As I thought about the reasons for my improvement, it struck me that shortening my stride and improving my mechanics wasn’t the only benefit that I was getting from the metronome. The metronome was also simplifying the decision to keep my pace up. When I run without a metronome and I start getting tired, I’m faced with the frequent decision of whether to slow my pace to account for fatigue and, if so, how much to adjust my pace by. When I run with the metronome, I only infrequently need to decide that I’m going to continue to follow the metronome. In essence, the cognitive load of deciding how fast to run is reduced from high to low by turning a frequent continuous decision to an infrequent discrete one.
This is an incredibly powerful concept that isn’t limited to running. Changing behavior takes a massive amount of cognitive effort. In my experience, change is more likely to be successful if you look for “metronomes” that can reduce cognitive load than if you try to just brute force the change. Amazon CEO Jeff Bezos describes this phenomenon in his famous quote that “good intentions don’t work, but mechanisms do.” Mechanisms like Salazar’s metronome reduce the cognitive load of constantly trying to follow a good intention and increase the odds of success.

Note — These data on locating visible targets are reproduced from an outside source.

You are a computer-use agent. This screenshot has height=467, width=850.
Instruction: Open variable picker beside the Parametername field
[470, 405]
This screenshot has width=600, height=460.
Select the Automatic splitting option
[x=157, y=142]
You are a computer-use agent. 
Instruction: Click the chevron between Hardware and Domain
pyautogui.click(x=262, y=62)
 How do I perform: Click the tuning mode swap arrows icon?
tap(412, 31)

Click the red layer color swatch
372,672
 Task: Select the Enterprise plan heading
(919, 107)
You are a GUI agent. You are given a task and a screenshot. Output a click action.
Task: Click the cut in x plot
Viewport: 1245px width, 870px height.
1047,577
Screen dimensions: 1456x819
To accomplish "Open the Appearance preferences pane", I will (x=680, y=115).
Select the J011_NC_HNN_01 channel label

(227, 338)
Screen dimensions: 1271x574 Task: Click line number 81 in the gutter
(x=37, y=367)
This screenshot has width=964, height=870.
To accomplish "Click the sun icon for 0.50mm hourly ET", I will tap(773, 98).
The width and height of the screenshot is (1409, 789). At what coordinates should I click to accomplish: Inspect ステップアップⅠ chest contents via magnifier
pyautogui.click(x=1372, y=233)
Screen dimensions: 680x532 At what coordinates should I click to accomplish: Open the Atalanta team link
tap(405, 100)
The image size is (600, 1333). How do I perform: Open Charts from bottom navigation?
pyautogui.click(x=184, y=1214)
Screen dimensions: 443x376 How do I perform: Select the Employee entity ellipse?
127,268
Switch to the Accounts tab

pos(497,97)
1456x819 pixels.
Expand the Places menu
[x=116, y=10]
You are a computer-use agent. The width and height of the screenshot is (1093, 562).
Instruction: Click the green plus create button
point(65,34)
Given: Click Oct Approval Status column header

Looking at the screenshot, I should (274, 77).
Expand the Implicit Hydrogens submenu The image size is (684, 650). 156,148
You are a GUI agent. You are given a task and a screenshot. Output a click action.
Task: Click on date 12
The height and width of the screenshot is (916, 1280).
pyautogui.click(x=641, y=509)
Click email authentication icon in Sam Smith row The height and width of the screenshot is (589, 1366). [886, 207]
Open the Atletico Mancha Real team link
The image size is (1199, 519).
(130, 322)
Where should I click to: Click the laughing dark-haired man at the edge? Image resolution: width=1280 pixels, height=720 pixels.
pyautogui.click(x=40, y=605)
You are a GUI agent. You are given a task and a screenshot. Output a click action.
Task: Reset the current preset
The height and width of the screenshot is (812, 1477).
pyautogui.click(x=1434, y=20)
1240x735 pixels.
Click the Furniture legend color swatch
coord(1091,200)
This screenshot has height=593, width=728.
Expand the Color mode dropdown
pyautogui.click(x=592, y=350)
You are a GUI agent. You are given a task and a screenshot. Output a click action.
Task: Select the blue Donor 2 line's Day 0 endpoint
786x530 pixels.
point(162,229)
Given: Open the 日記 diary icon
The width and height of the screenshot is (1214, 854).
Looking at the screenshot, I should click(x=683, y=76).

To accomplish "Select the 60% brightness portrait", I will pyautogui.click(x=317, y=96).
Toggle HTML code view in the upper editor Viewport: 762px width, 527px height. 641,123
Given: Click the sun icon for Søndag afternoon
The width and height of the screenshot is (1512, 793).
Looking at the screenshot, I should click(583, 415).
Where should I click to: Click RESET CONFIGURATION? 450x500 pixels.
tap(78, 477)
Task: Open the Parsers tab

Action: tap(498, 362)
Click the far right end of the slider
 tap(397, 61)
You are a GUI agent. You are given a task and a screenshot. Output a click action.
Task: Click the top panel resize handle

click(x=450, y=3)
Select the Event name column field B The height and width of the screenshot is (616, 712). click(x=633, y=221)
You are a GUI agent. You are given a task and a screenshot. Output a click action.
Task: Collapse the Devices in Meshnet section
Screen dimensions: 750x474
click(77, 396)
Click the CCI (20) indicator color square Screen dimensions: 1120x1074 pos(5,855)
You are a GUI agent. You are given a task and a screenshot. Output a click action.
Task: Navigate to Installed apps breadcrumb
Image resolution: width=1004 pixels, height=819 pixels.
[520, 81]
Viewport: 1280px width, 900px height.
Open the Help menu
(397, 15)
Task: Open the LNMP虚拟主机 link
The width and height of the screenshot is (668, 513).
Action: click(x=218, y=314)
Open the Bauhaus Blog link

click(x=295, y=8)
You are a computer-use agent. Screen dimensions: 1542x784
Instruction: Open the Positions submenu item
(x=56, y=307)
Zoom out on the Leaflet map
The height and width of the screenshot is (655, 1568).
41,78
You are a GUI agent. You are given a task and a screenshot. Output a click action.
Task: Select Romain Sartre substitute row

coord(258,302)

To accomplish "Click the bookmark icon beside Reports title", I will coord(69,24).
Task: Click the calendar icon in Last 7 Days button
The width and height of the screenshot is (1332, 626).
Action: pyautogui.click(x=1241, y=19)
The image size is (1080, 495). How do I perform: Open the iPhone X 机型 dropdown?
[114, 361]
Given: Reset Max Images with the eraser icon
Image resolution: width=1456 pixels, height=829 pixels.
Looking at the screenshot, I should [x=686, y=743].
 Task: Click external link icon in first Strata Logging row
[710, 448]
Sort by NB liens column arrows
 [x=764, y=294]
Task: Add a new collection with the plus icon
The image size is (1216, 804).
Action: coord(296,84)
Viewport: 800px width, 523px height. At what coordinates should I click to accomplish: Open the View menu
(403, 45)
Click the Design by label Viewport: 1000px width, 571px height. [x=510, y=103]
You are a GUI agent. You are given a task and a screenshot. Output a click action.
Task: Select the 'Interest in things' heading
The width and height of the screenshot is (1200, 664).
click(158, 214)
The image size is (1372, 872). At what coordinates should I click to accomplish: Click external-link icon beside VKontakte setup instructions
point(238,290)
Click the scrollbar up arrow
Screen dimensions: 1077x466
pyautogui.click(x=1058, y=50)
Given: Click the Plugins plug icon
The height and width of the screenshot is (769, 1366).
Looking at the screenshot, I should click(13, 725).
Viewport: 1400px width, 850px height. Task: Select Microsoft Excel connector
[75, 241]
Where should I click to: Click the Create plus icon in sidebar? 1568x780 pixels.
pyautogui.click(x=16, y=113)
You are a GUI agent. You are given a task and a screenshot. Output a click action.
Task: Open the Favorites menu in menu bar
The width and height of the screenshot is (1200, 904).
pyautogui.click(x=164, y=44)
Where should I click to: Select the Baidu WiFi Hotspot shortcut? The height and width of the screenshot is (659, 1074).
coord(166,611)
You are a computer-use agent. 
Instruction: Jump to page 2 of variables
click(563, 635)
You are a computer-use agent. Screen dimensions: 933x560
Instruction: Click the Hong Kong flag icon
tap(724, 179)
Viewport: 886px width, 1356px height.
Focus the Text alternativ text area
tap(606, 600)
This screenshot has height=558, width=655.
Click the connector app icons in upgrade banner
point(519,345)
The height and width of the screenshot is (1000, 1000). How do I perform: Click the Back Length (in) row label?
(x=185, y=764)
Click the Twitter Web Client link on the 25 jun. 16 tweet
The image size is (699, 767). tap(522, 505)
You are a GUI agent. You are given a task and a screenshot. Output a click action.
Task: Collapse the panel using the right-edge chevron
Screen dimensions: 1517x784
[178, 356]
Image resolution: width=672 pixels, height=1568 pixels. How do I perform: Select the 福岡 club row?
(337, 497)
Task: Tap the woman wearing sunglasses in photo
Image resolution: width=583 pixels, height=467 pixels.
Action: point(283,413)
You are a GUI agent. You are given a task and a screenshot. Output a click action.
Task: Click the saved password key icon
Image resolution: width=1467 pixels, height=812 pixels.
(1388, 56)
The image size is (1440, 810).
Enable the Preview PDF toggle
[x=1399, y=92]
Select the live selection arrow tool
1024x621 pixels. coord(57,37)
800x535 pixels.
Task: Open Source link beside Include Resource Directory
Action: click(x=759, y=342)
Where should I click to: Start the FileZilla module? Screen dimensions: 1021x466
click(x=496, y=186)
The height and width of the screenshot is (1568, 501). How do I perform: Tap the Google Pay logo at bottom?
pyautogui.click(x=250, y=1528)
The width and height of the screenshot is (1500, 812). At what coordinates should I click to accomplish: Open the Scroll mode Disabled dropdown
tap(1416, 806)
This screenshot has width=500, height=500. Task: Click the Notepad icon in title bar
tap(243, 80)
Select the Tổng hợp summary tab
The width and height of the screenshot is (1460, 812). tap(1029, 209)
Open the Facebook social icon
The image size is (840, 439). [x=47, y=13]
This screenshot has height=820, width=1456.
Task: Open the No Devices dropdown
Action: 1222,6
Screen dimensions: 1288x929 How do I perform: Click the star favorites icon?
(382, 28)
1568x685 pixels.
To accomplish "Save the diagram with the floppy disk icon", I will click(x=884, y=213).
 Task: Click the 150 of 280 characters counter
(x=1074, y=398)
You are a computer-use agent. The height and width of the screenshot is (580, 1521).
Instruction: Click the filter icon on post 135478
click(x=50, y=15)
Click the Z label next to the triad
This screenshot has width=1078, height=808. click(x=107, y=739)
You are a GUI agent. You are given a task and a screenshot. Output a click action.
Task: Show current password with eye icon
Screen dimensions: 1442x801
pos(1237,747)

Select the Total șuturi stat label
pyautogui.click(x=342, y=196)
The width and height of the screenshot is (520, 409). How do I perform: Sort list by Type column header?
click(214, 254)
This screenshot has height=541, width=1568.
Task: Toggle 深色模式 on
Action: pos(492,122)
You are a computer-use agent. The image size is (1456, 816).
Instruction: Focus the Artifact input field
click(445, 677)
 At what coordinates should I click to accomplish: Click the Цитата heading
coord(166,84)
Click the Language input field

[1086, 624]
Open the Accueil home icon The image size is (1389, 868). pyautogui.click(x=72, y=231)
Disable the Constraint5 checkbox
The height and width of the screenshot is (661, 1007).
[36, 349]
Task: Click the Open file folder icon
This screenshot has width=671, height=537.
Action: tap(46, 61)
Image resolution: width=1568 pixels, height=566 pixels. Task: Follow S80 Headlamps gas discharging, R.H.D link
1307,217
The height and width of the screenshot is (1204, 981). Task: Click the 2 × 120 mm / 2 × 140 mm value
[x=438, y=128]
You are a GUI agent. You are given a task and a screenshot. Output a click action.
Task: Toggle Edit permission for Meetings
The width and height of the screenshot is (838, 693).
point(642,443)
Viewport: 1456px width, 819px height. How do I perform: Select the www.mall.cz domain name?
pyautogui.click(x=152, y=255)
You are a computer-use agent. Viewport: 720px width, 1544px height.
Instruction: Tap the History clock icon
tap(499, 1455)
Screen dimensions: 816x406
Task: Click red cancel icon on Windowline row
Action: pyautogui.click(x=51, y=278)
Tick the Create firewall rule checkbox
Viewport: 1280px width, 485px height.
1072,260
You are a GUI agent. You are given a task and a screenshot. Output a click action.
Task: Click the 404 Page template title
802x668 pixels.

To think about how this plays out in the real world, consider an example: one of my New Year’s resolutions is to improve mental health by spending less time on my phone. I’ve put several “metronomes” in place to increase my odds of achieving the resolution. For example, I’m blocking out time on my calendar and using a Pomodoro timer app to restrict access to my phone for several hours in the evening while I hang out with my kids, read, meditate, and get ready for bed. My wife and I also just planned our first quarterly phone-free getaway weekend for our family as a means to recharge and reprogram our brains. It’s early, but I’m already seeing these mechanisms beginning to drive positive change that wouldn’t be taking place otherwise.
What behavior are you trying to change right now and how could a metronome help?